Baluzius, in Lact., c. 27.

Maximien s'attendait bien que Galérius ne tarderait pas de venir en Italie pour venger la mort de Sévère. Il craignait même que cet ennemi violent et irrité n'amenât avec lui Maximin; et quelles forces pourraient résister aux armées réunies de ces deux princes? Il songea donc de son côté à se procurer une alliance capable de le soutenir au milieu d'une si violente tempête. Il met Rome en état de défense, et court en Gaule pour s'attacher Constantin en lui faisant épouser sa fille Flavia-Maximiana-Fausta, qu'il avait eue d'Eutropia, et qui, du côté de sa mère, était sœur cadette de Theodora, belle-mère de Constantin. Elle était née et avait été élevée à Rome. Son père l'avait destinée au fils de Constance dès l'enfance de l'un et de l'autre: on voyait dans son palais d'Aquilée un tableau, où la jeune princesse présentait à Constantin un casque d'or. Le mariage de Minervina rompit ce projet: mais sa mort arrivée avant celle de Constance donna lieu de le reprendre, et il semble que ce prince avait consenti à cette alliance. L'état où se trouvait alors Maximien la fit promptement conclure: le mariage fut fait à Trèves, le 31 mars. Nous avons encore un panégyrique qui fut alors prononcé en présence des deux princes[8]. Pour la dot de sa fille, Maximien donna à son gendre le titre d'Auguste, sans s'embarrasser de l'approbation de Galérius.

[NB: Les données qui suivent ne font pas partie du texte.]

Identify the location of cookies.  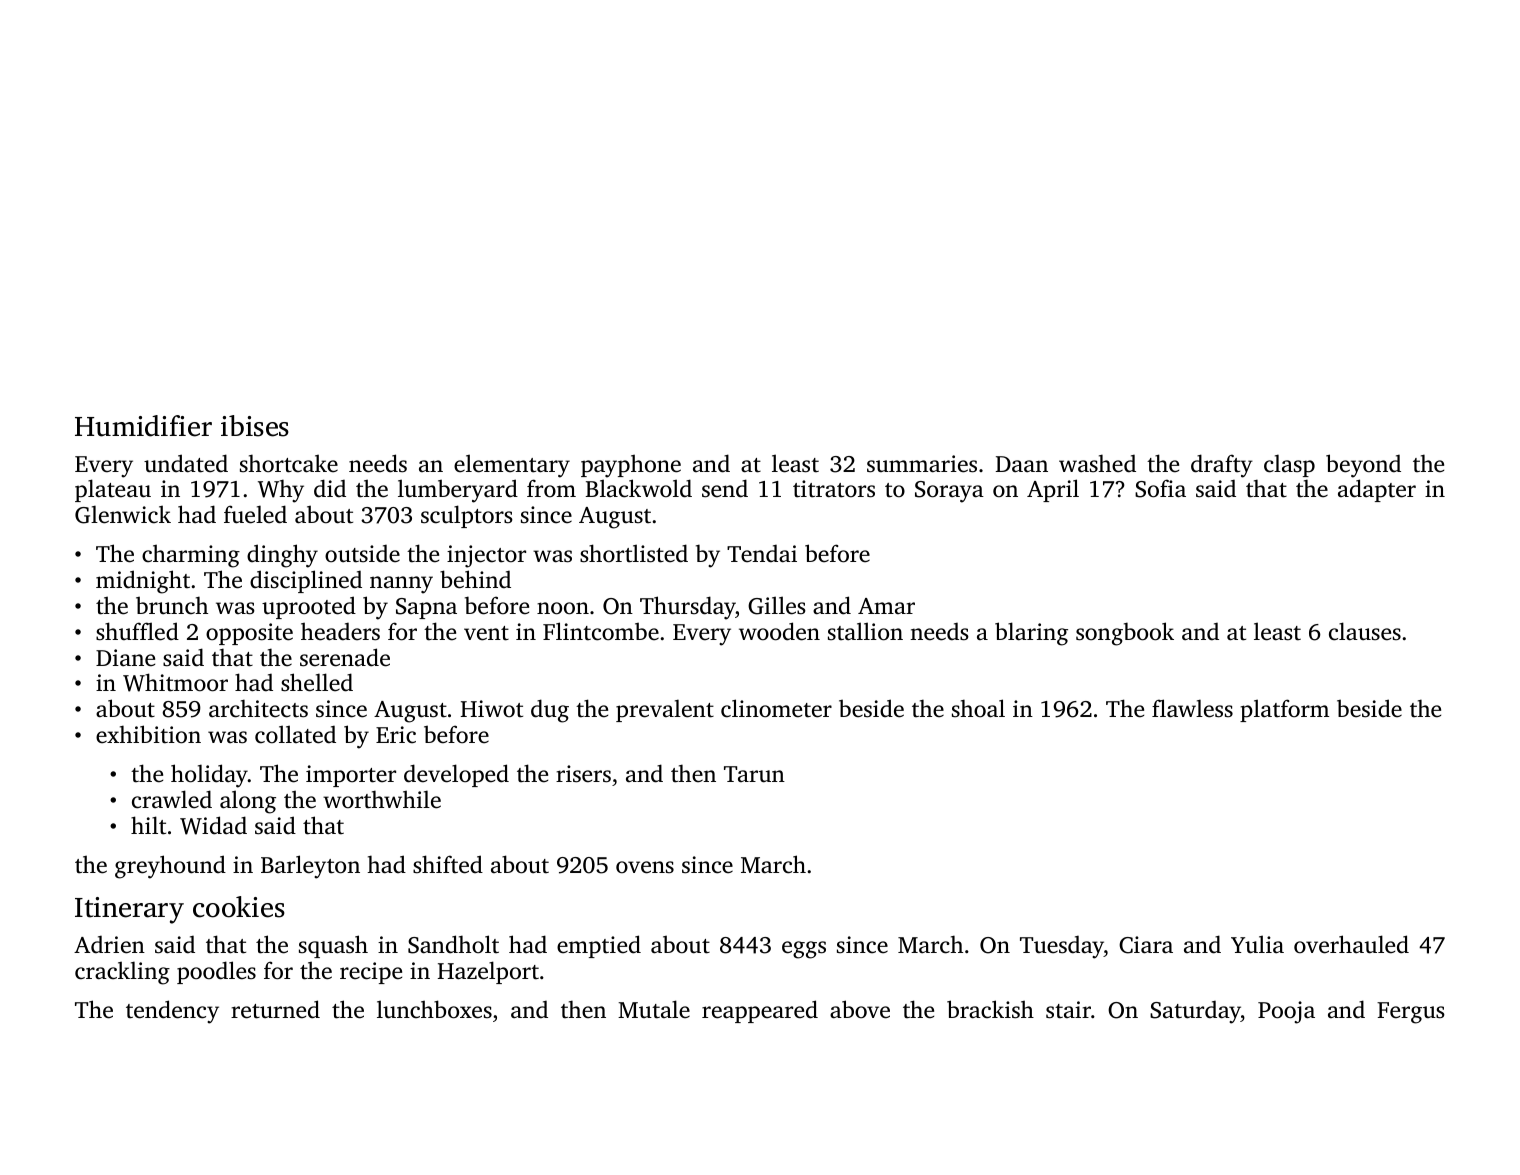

[8] Cet ouvrage, dont on ignore l'auteur, se retrouve dans le Recueil des anciens panégyristes (Panegyrici veteres).—S.-M.

XXXIV. Galérius vient assiéger Rome.

Incert. Pan. c. 3.

Lact., de mort. pers. c. 27.

Anony. Vales.

Ce prince était bien éloigné de l'accorder. Plein de courroux et ne respirant que vengeance, il était déja entré en Italie avec une armée plus forte que celle de Sévère, et ne menaçait de rien moins que d'égorger le sénat, d'exterminer le peuple, et de ruiner la ville. Il n'avait jamais vu Rome, et n'en connaissait ni la grandeur ni la force: il la trouva hors d'insulte: l'attaque et la circonvallation lui paraissant également impraticables, il fut contraint d'avoir recours aux voies de négociation. Il alla camper à Terni en Ombrie, d'où il députa à Maxence deux de ses principaux officiers, Licinius et Probus, pour lui proposer de mettre bas les armes, et de s'en rapporter à la bienveillance d'un beau-père, prêt à lui accorder tout ce qu'il ne prétendrait pas emporter par violence.

XXXV. Il est contraint de se retirer.

Maxence n'avait garde de donner dans ce piége. Il attaqua Galérius avec les mêmes armes qui lui avaient si bien réussi contre Sévère; et profita de ces entrevues pour lui débaucher par argent une grande partie de ses troupes, déja mécontentes d'être employées contre Rome, et par un beau-père contre son gendre. Des corps entiers quittèrent Galérius et s'allèrent jeter dans Rome. Cet exemple ébranlait déja le reste de l'armée, et Galérius était à la veille d'éprouver le même sort que celui qu'il venait venger, lorsque ce prince superbe, humilié par la nécessité, se prosternant aux pieds des soldats et les suppliant avec larmes de ne pas le livrer à son ennemi, vint à bout, à force de prières et de promesses, d'en retenir une partie. Il décampa aussitôt et s'enfuit en diligence.